PROBLEM
Can you rewrite the data below from the line containing "The height and" down to the line containing "click(804, 860)", with "style link" changed to "style button" and nothing else altered? Give only those lines, and leave the pictures out.

>> start EXERCISE MATERIAL

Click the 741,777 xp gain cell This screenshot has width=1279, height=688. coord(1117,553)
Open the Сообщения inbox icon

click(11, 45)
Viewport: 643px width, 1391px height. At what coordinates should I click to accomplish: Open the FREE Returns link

>> end EXERCISE MATERIAL
>> start EXERCISE MATERIAL

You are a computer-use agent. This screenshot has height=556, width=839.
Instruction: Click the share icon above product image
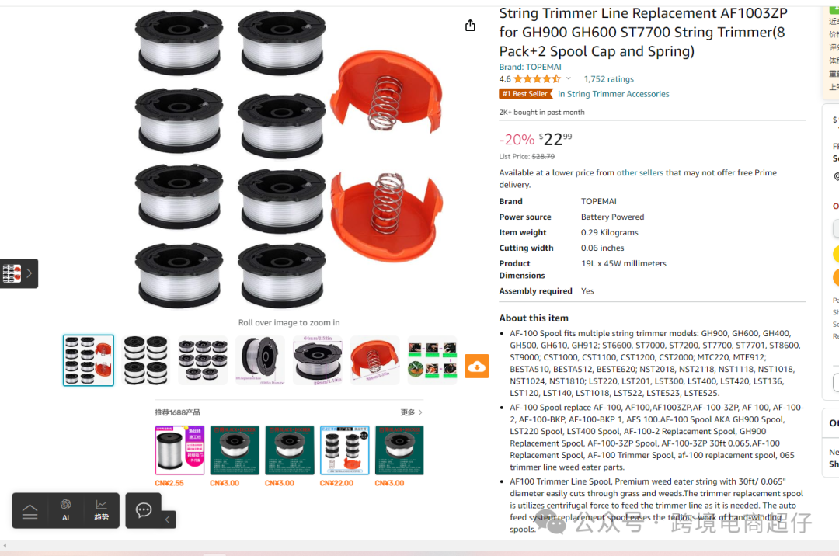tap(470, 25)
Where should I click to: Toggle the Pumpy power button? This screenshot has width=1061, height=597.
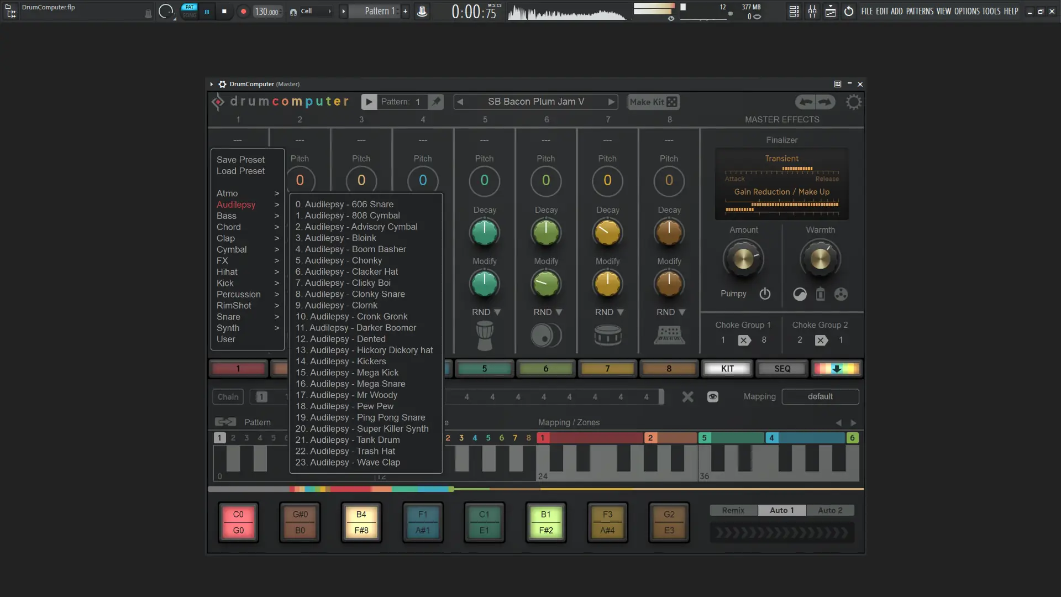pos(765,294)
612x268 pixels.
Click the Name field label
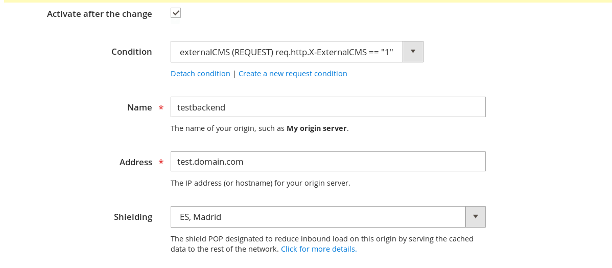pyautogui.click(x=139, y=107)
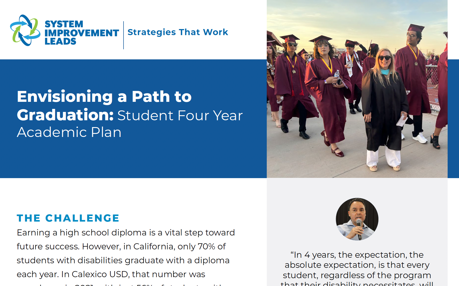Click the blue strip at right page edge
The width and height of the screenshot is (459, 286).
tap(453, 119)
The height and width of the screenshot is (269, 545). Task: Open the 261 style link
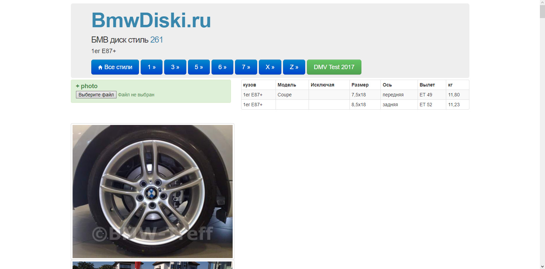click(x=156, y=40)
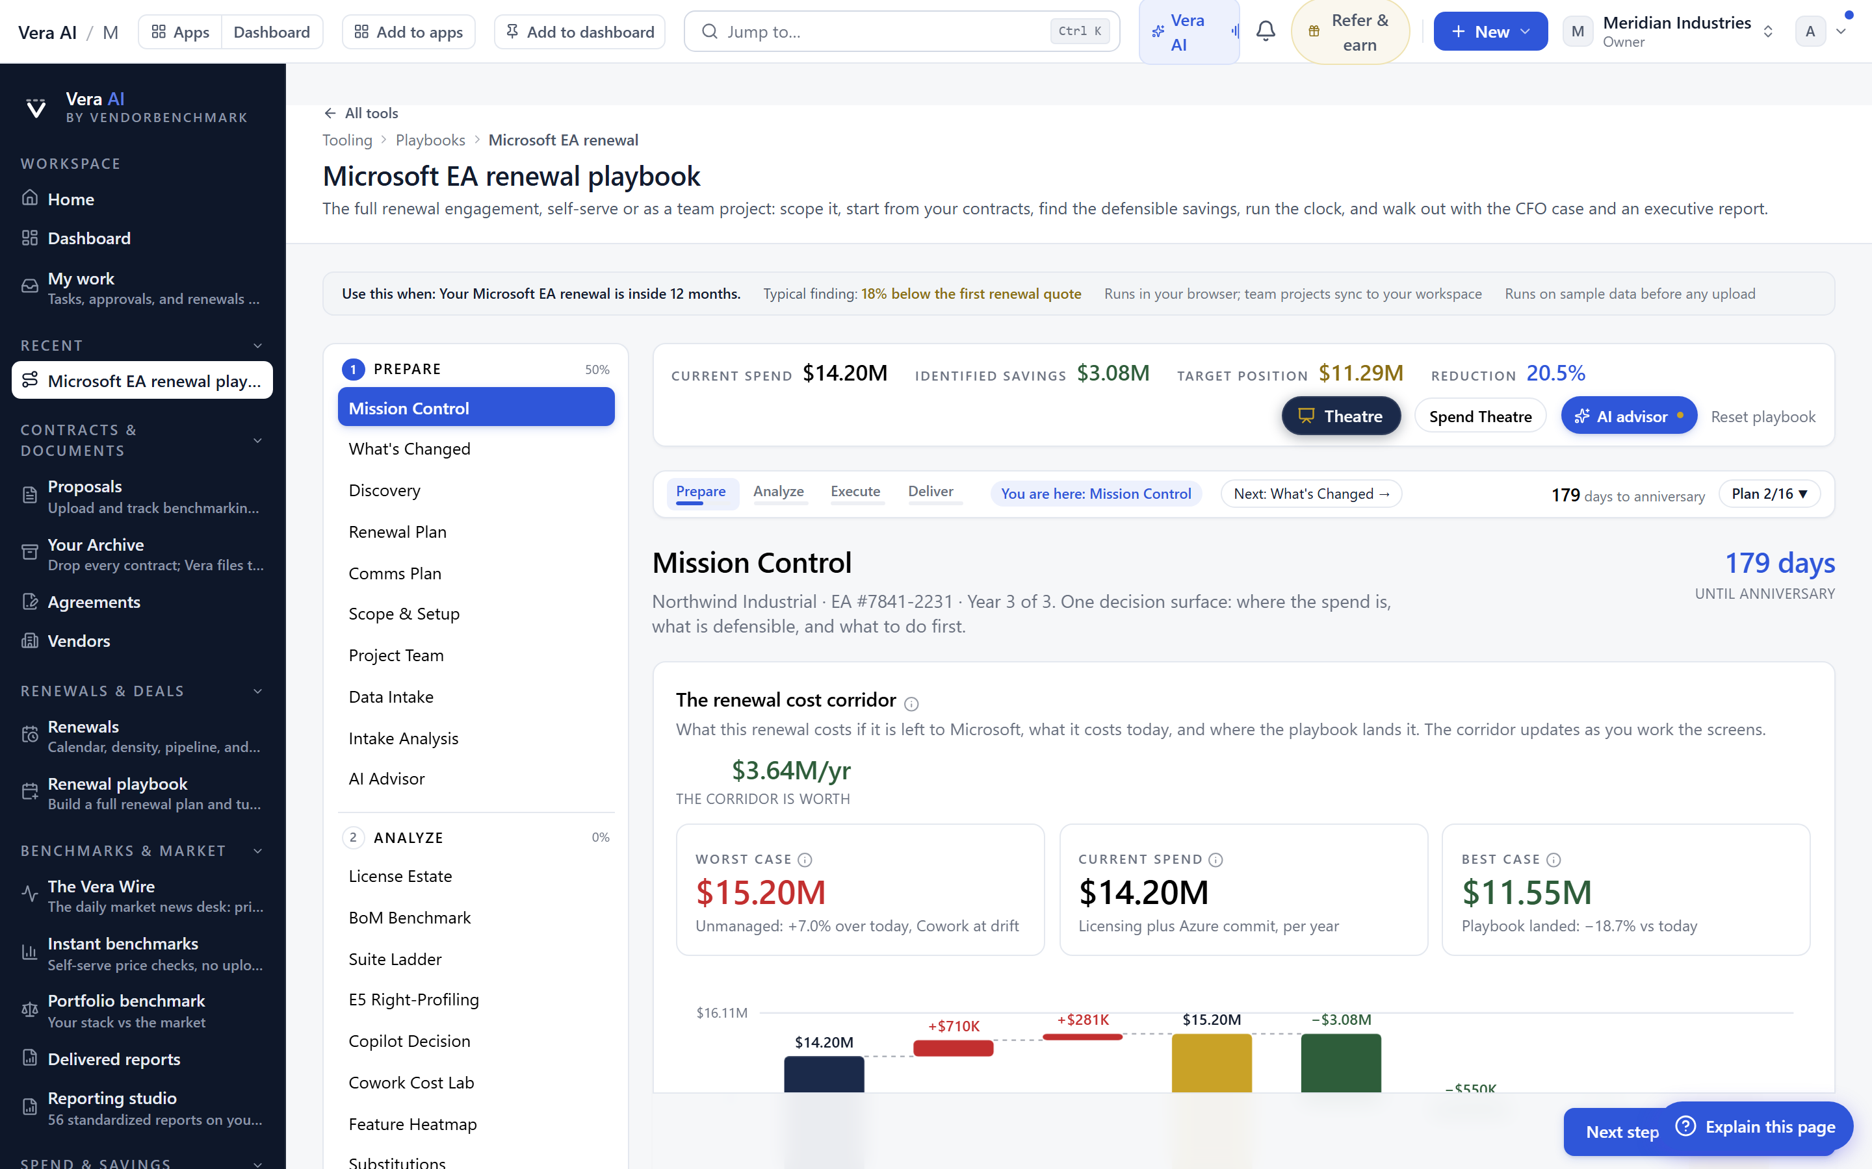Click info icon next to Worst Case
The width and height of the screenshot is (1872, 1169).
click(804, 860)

>> end EXERCISE MATERIAL
>> start EXERCISE MATERIAL

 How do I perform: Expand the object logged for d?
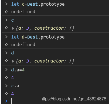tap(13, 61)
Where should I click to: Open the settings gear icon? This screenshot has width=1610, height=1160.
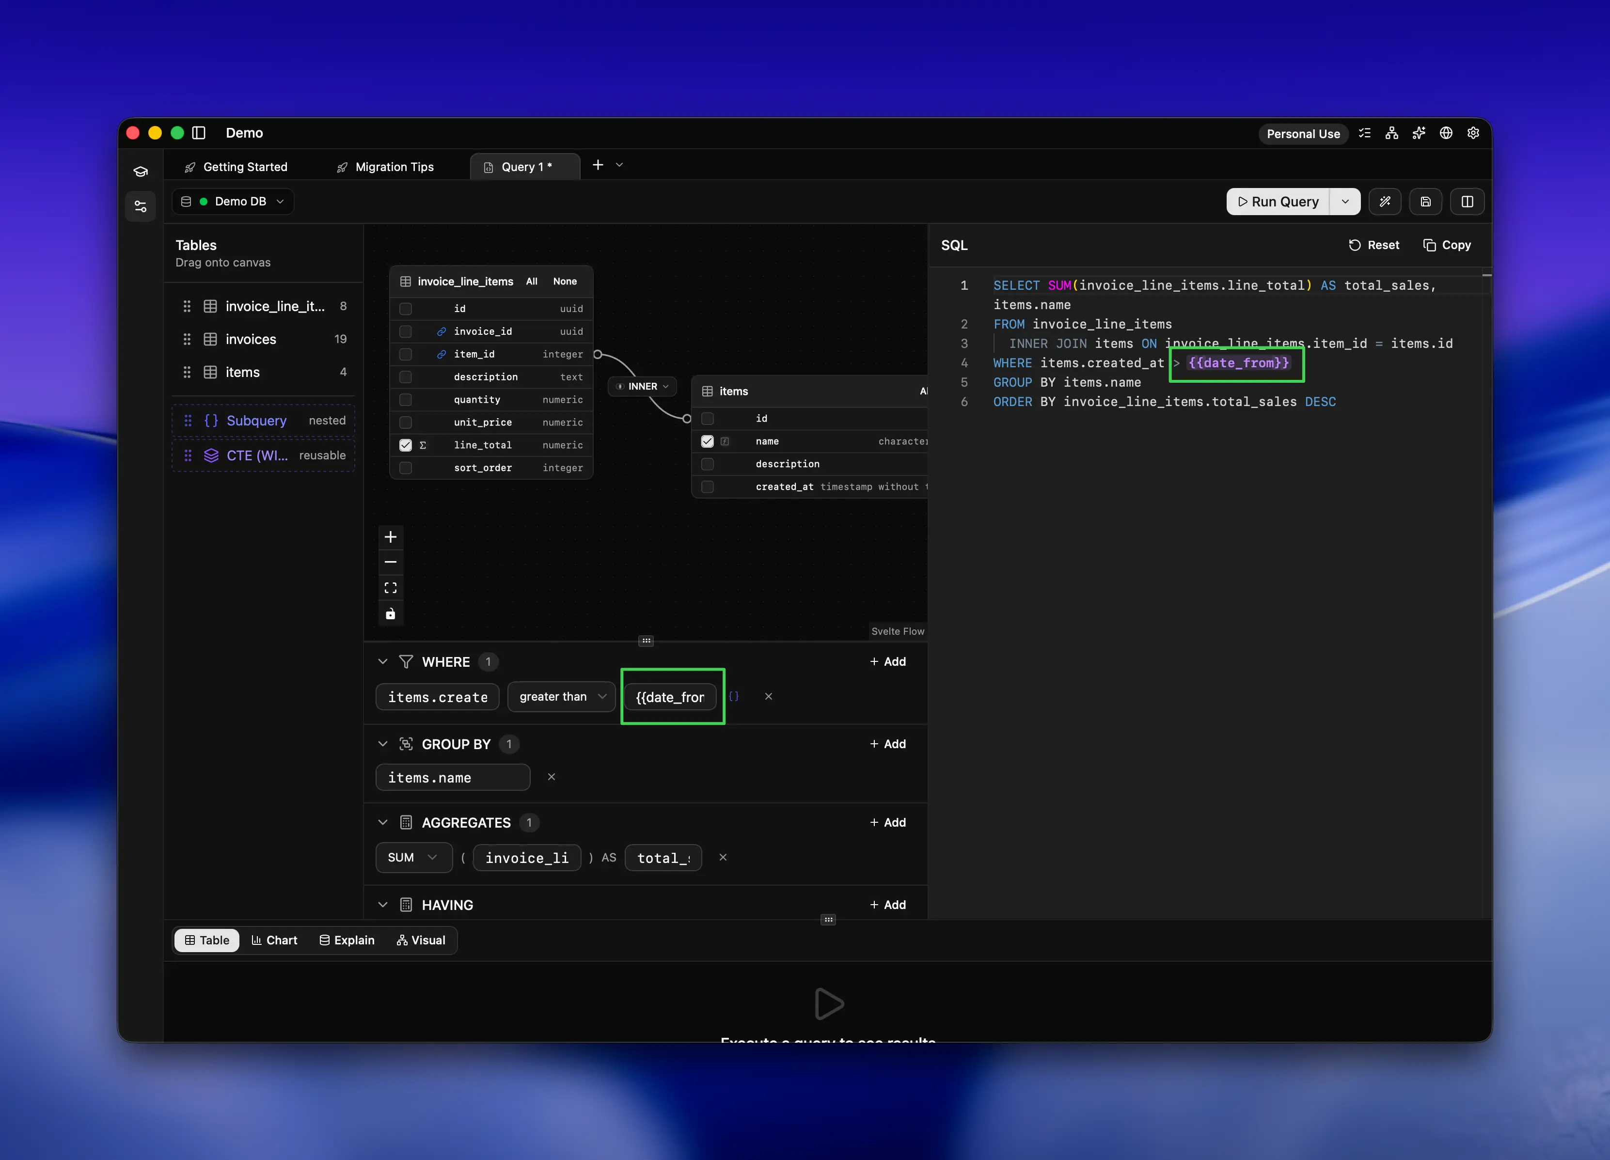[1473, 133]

>> end EXERCISE MATERIAL

ANSWER FOR THIS EXERCISE
The height and width of the screenshot is (269, 545). Task: Open the 261 style button
click(x=156, y=40)
Click info icon next to Worst Case
The width and height of the screenshot is (1872, 1169).
click(804, 860)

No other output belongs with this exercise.